Bilgisayarlı tomogafi görüntüsünde ise kemik yapılarda yaygın dansite artışı (osteoskleroz), nazal, etmoid kemiklerde, sağ zigomatik arkta, sağ orbita lateral, medial ve inferior duvarlarda, sert damakta parçalı deplase fraktür hatları ve komşuluğunda hava değerleri, sağ zigomatik ark sütürlerinde ayrılma görüldü (Şekil 4a,b). Hastanın sağ globunu değerlendirmek işin çekilen orbita manyetik rezonansında ise sağ globun lateralde olduğu görüldü. Hastanın işitmesi değerlendirildiğinde bilateral ileri derecede sensorinöral işitme kaybı saptandı.

Şekil 4A
Bilgisayarlı tomografide kemik yapılarda yaygın osteoskleroz, nazal, etmoid kemiklerde, sağ zigomatik arkta, sağ orbita lateral, medial ve inferior duvarlarda, sert damakta parçalı deplase fraktür hatları
Şekil 4B
Bilgisayarlı tomografide kemik yapılarda yaygın osteoskleroz, nazal, etmoid kemiklerde, sağ zigomatik arkta, sağ orbita lateral, medial ve inferior duvarlarda, sert damakta parçalı deplase fraktür hatları

 

Hastada mevcut klinik ve radyolojik incelemeler sonucunda yumuşak doku enfeksiyonu ve osteomiyelit teşhisi konuldu ve antibiyoterapi başlandı. Hastanın yumuşak doku enfeksiyonu gerilemekle beraber osteomiyelit tablosu tedaviye yanıt vermedi. Bu nedenle hastanın sağ alveolar ark ve maksiler kemiğin nekrotik alanları ile birlikte nekrotik sağ zigomatik kemik eksize edilip oluşan defekt primer sütürüze edildi. Hastanın postoperatif medikal tedavisi tamamlanarak poliklinik kontrolü ile takibi yapılmaktadır. 

Discussion

Osteopetrozis de temel problem osteoklastik aktivitenin azalmasına bağlı olarak hatalı kemik oluşumu ve kemik yoğunluğunda artışdır. Bu durum hidrosefaliye, kemik iliği mesafesinde azalmaya, büyüme gelişme geriliğine ve birçok otonörolojik sorunun ortaya çıkmasına yol açmaktadır. Özellikle kafa kemiklerinde sinirlerin geçtiği foramenlerde daralmalar gözlenmekte ve bu kranial sinirlere ait semptomlar ortaya çıkmaktadır.

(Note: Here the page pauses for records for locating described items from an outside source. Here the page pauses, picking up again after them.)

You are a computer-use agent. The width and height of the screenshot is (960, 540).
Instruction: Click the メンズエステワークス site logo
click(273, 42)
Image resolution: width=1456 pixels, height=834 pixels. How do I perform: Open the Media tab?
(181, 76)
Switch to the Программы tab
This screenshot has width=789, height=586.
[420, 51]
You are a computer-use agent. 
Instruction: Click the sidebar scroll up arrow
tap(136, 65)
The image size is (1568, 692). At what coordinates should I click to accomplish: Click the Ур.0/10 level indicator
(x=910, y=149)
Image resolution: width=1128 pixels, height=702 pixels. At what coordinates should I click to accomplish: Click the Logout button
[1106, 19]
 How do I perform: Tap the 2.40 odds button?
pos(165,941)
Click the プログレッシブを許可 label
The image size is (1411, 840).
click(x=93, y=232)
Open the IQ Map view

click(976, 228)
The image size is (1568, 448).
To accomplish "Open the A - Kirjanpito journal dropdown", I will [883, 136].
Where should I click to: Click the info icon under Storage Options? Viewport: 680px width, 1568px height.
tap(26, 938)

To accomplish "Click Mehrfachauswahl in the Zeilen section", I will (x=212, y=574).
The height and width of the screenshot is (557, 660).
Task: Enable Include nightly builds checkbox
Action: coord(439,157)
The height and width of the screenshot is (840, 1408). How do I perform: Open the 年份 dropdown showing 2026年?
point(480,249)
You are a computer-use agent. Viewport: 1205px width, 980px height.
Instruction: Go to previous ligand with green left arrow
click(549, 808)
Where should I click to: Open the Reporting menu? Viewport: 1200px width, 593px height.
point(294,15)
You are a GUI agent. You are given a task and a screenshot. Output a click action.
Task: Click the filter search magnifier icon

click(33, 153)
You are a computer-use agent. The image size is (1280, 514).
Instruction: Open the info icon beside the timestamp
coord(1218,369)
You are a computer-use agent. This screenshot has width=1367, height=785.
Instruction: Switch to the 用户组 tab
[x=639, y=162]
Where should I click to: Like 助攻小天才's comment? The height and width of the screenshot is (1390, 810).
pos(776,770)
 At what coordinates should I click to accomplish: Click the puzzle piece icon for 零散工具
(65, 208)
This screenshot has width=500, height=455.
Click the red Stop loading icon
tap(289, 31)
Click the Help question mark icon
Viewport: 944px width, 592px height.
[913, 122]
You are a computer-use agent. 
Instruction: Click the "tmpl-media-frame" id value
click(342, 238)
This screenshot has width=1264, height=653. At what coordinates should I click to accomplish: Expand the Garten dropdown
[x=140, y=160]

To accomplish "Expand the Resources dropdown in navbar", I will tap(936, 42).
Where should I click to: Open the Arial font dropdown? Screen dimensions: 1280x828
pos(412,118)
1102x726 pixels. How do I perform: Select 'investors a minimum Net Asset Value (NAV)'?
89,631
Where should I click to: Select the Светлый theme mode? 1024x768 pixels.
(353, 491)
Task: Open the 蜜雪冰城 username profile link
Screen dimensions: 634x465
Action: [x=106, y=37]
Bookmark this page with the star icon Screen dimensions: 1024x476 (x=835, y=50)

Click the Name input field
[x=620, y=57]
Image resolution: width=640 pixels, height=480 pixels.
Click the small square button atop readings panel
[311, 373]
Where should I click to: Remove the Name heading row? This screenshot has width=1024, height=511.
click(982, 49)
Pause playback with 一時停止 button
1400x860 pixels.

Optik sinir en sık etkilenen sinir olup bunun dışında fasiyal, trigeminal ve akustik sinirlerde etkilenmektedir [7]. Hastamızda sol gözde optik sinirin etkilenmesine bağlı total görme kaybı ve bilateral akustik sinirin etkilenmesine bağlı ileri derecede sensorinöral işitme kaybı vardı.

Osteopetrozisdeki kemik yoğunluğundaki artış çoklu kırıklara neden olabilmektedir. Çeşitli varyasyonlar gösteren osteopetrozisin bir tipi olan malign osteopetrozisin (infantil osteopetrozis olarak da adlandırılır) tanısı sıklıkla infant döneminde konulur ve jeneralize kemik dansite artışı ile karakterizedir [8]. Bu hastalarda kemik iliğinin daralması sonrasında anemi, lökopeni, trombositopeni ve ekstramedüller hematopoez görülür. Anemi nedeniyle çok sık kan transfüzyonlarına ihtiyaç duyulur. Hepetosplenomegali sık rastlanılan bir bulgudur [7]. Hastamızın sık aralıklarla düzenli kan transfüzyonu gerektiren anemisi, hepetosplenomegalisi vardı ve trombositleri alt sınırda idi.

Osteoklastların fonksiyon bozukluğunda sonucunda oluşan şiddetli sekellerle hastalar hayatlarını genellikle ilk dekatta kaybederler. Malign osteopetrozisli hastaların %30’u altı yaşa kadar, nadir bir kısmı da ikinci ve üçüncü dekata kadar yaşayabilmektedirler [9]. Bizim hastamıza yenidoğan döneminde osteopetrozis teşhisi konulmuş ve büyüme gelişme geriliği dahil birçok sekele sahip olmasına karşın 10 yaşında ve hayattadır.

Osteopetrozisli hastalar, iskelet ve nörolojik defektler nedeniyle yaşam kaliteleri düşük olmalarına rağmen zekaları normaldir [10]. Bu hastalarda,  kemik yapılardaki kan akımının azalmasına bağlı olarak enfeksiyona yatkınlık, yara iyileşmesinde ve enfeksiyonun kontrolünde sıkıntılar yaşanmaktadır [11]. Osteomiyelit osteopetrozisin iyi bilinen bir komplikasyonudur [1,12]. Özellikle baş bölgesinde en sık mandibulada osteomiyelit görülmekte ve bunu maksiler kemik izlemektedir [1]. Bazı hastalar semptomsuz olabildiği gibi bazı hastalar da osteomiyelitle gelebilmektedir. Patolojik kemik kırıkları bunlara eşlik edebilir.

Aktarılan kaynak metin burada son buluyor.